Achievement comes within 16 months of the establishment of the Public Debt Management Office
The Dubai government reduced the public debt by about Dh29 billion ($7.9 billion) to reach 25 per cent of the emirate’s domestic product in a year and a half, a Dubai Media Office statement said on Tuesday.
The achievement has been reached within 16 months of the establishment of the Public Debt Management Office (PDMO), under the Dubai Department of Finance (DOF), in May last year.
“Despite ongoing global economic challenges, DOF not only achieved financial efficiency for the government of Dubai but also seized opportunities from adversity,” said Abdulrahman Al Saleh, director general of DOF.
He added the department had been able to “achieve rational spending on projects, improve and diversify revenue and optimize the use of financing instruments”.
“This has facilitated the fulfillment of government financial obligations according to the scheduled dates, in addition to accelerating the fulfillment of some other obligations,” Mr Al Saleh said.
The reduction in debt will be achieved across all classes in the government debt portfolio, the media office said.
This includes a full redemption of sukuk certificates worth Dh3.3 billion, the repayment of bilateral and syndicated facilities totalling Dh5.2 billion and a partial settlement of Dh20 billion from the financing extended by the Abu Dhabi government and the UAE Central Bank, it said.
The debt management office is responsible for diversifying the emirate’s funding sources and meeting its financing requirements. It is also in charge of managing the sovereign debt portfolio.

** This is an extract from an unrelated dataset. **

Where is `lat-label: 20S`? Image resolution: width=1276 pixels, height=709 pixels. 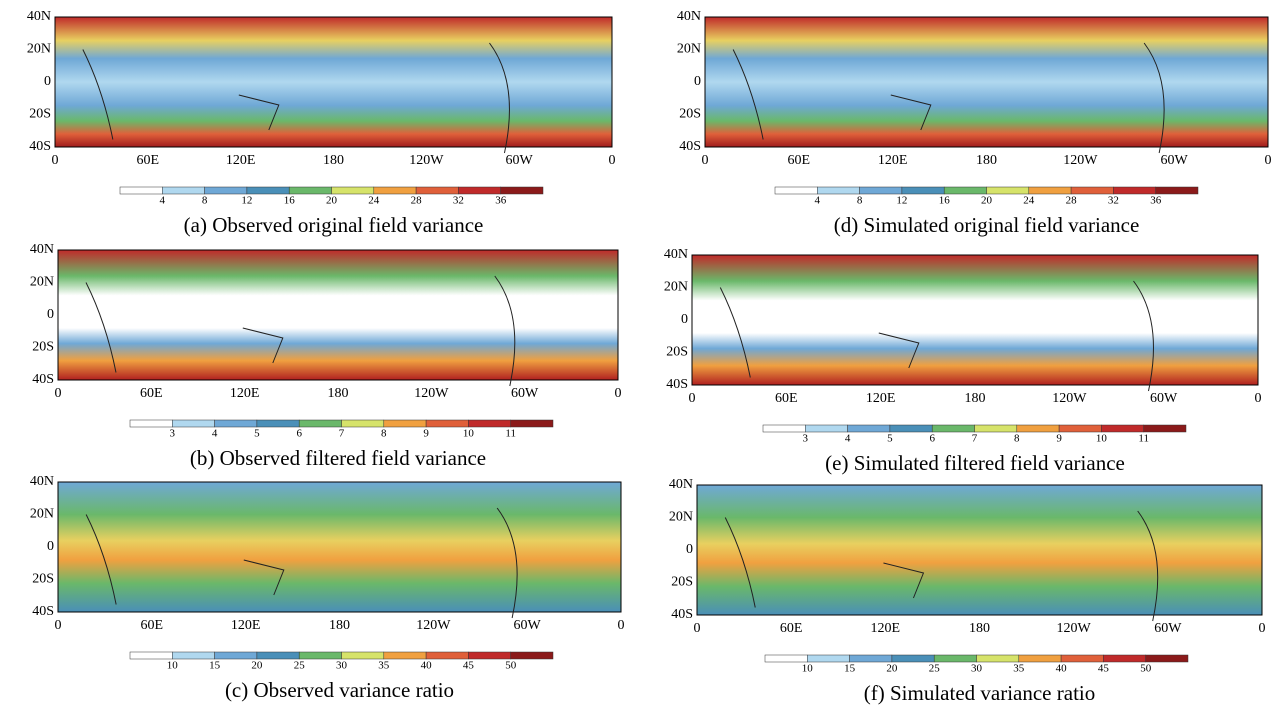
lat-label: 20S is located at coordinates (43, 348).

Set up to regulate public debt in Dubai, the debt management office was mandated to set strategic objectives and policies, evaluate risks to ensure government financial sustainability, maintain transparency to enhance investors’ confidence and develop relationships with all stakeholders.
Debt burden of Dubai’s government as a share of the emirate’s GDP will fall this year as its economy will continue to grow robustly despite global macroeconomic headwinds, S&P Global Ratings said in a report in May.
Dubai’s gross general government debt is expected to drop to 51 per cent of its GDP this year from a cyclical high of 78 per cent in 2020, the rating agency said in its report on the emirate’s economy.
“PDMO launched its Public Debt Sustainability Strategy programme for 2022-2024, marked by the successful implementation of various strategic initiatives aimed at enhancing the efficiency of the public debt portfolio,” said Rashed Al Falasi, PDMO’s chief executive.
“The objectives include reducing borrowing costs, mitigating refinancing risk and ensuring the government’s financial stability in the medium term.
“The programme also aims to shape robust public financial policies and foster confidence among investors and financial institutions through maintaining a high level of transparency and credibility.”
He said one of the pivotal goals realized through debt repayments was the “substantial reduction of public debt levels”, resulting in a “significant boost” to government financial liquidity and preparedness to meet any funding requirement, as part of its commitment to strategic projects and initiatives such as Dubai Urban Plan 2040 and the Dubai Economic Agenda (D33).
The public debt-to-GDP ratio now stands at a “safe and conservative level of 25 per cent”, Mr Al Falasi said, comparing it with international thresholds that typically range between 40 per cent and 60 per cent.